Jakarta (ANTARA News) – The National Committee for Tobacco Control said the government regulation using revenue from tobacco tax to help plug up deficit in public health insurance (BPJS) is against the law.

“Regional revenue from cigarette tax belongs to the regions in line with the mandate of the Law No 28 of 2009 on regional taxes and income,” an official of the Committee for Tobacco Control Widyastuti Soerojo said here on Wednesday.

The government has announced to use tobacco tax revenues to reduce the widening deficit recorded by BPJS from year to year. The contribution in tobacco tax revenue, however, is not enough to cover the widening deficit.

The deficit is predicted to reach Rp16 trillion this year, therefore, the government is considering to raise the BPJS monthly tariffs to be paid by the participants.

The Indonesian Association of medical doctors (IDI) and the House of Representatives have called for an increase in the BPJS tariffs saying the tariffs have to be raised otherwise deficit would be an endless problem besetting BPJS every year.

President Joko Widodo said the government is considering all options to help keep BPJS afloat.

Widyastuti said tobacco tax revenues could be used in emergency to prop up BPJS but not permanently under a Presidential Regulation.

With the presidential regulation, the government is tantamount to continuing burdening the regions with financing BPJS, she said.

Meanwhile, the Association of Indonesian Experts of Public Health (IAKMI) described as ironical the government regulation using tobacco tax revenue to help cover the BPJS deficit.

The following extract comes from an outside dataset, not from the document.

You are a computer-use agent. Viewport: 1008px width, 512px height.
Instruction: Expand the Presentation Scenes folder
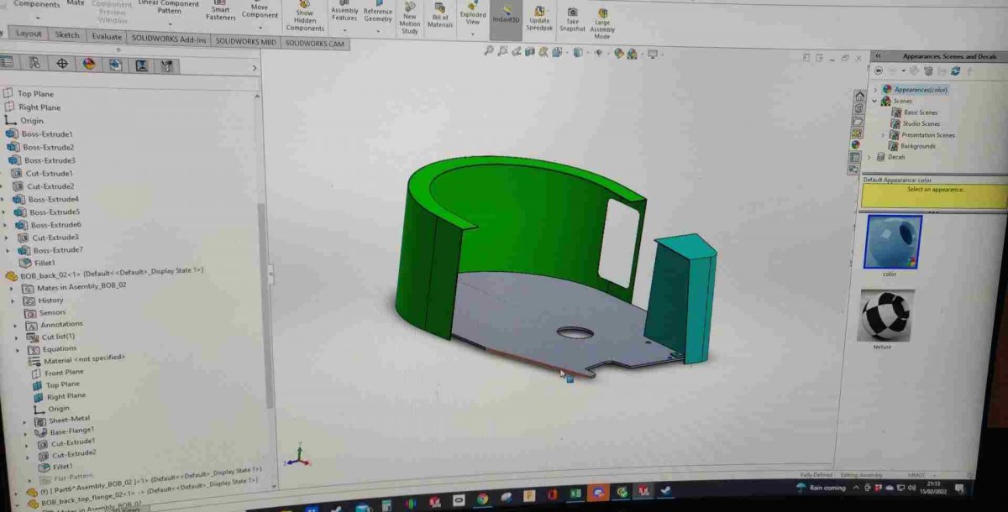pos(883,135)
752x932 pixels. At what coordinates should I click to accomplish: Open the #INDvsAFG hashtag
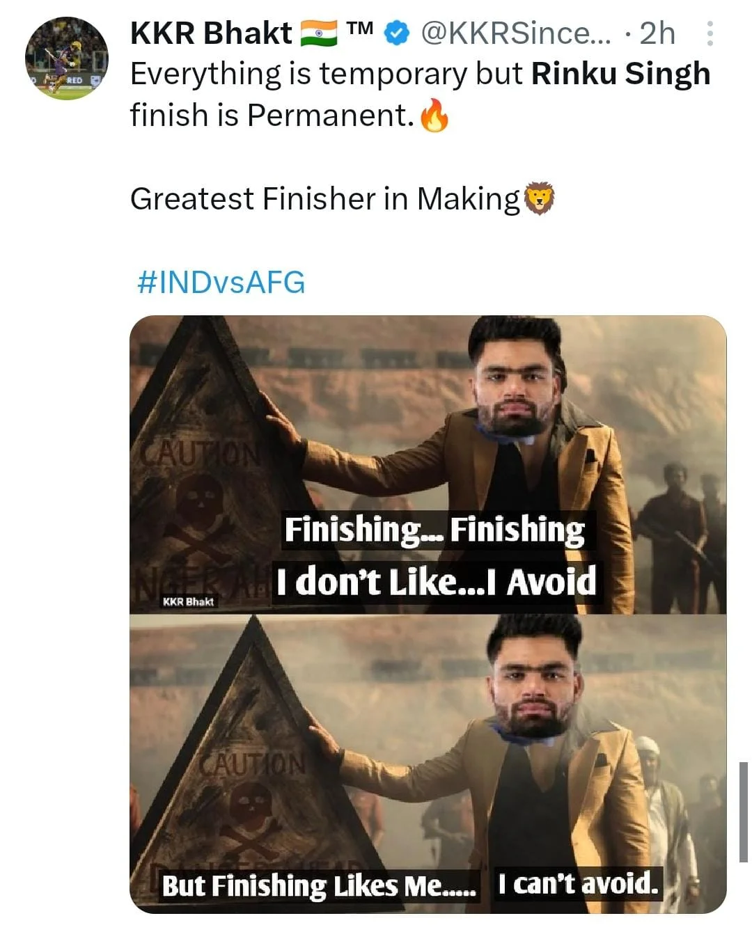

“It is an irony as the government will finance program to help prevent catastrophic disease with fund raised from tax on cigarette that causes the catastrophic disease,” deputy general secretary of IAKMI Mouhamad Bigwanto said here on Wednesday.

Bigwanto said the use fo tobacco tax to cover the BPJS deficit under the Presidential Regulation No. 82 of 2018 will cause bigger problem.

Problem will come when BPJS will rely on tobacco tax for coping with its deficit while the government is still reluctant to raise cigarette excise tariff and cigarette prices, he said.

“This will encourage an increase in cigarette production and consumption,” he said.